This is the webpage of a group whose aim is to improve the kit and clothes of a UK seventeenth century Civil War reenactment group, using the most up to date references and research. Feel free to comment on any of the subjects raised here and return often as I want to keep the discussion lively and ongoing.

Please look at the extra tabs on the right hand side. The newbie section is the place for basic kit if you're just beginning to reenact the 1640s. Haberdashery has lots of detail about colours, buttons, tapes etc.

Wednesday, 25 May 2011

17th Century Women's Dress Patterns

I've got to recommend this book, it's becoming my bible. It's a kind of follow on to the Janet Arnold series of books, but has built on those publications and has become something much better.

The book sets out to show several actual extant garments in the V&A Museum in much closer detail than you could ever see should you go and look at them in the cases.
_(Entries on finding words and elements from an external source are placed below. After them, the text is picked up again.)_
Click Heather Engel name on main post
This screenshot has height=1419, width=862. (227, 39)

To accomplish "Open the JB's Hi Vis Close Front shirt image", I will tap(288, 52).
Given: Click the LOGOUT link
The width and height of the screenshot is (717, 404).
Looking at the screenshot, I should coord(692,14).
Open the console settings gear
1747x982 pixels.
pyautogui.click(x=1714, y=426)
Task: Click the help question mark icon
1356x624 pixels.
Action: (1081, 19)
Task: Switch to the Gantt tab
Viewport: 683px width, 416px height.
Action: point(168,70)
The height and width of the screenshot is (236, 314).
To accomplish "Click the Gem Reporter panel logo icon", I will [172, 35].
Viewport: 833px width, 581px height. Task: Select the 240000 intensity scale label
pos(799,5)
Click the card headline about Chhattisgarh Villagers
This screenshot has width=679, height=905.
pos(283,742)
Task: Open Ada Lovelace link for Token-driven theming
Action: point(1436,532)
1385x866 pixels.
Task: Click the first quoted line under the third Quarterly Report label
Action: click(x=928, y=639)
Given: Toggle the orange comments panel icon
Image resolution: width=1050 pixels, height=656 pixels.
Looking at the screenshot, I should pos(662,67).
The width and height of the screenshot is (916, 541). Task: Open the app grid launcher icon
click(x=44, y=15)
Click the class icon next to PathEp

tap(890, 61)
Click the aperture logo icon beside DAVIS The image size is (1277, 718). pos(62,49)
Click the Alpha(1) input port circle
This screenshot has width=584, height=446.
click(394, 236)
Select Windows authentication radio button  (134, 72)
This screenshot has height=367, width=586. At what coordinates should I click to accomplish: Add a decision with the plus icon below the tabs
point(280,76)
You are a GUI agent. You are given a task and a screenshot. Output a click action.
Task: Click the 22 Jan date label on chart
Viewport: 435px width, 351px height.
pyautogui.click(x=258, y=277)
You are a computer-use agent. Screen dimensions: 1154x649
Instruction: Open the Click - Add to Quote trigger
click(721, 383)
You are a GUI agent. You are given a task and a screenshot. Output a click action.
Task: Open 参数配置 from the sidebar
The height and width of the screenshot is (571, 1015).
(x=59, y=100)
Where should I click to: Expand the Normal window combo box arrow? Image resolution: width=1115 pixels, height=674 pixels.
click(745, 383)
Each garment is described and shown in detail with photographs. In many cases there is an attached portrait from the period showing the garment or something very similar being worn. Following on you get a detailed pattern, cutting out guide and step by step illustrated guide to the making of the item in question. If it was decorated, you get close ups of the embroidery or lace and more details of the stitches used or a pattern of the lace edging or insert. A few examples also have been x-rayed to show internal construction detail, such as boning on the silk bodice on the front cover.

The clothes are all from the approximate date range 1600-1630, so the styles are early for our period, but you can take a lot from this book, especially from the introduction which shows the typical tools used and all the stitches needed for making the garments. They range from waistcoats and bodices through to jackets, a mantle, shift, caps and accessories. There are even patterns for embroidered gloves.

If you are interested in how clothes were made in the 17th century, you really need to see this book. The best part is that this is book 1.  Men's patterns coming soon? I hope so.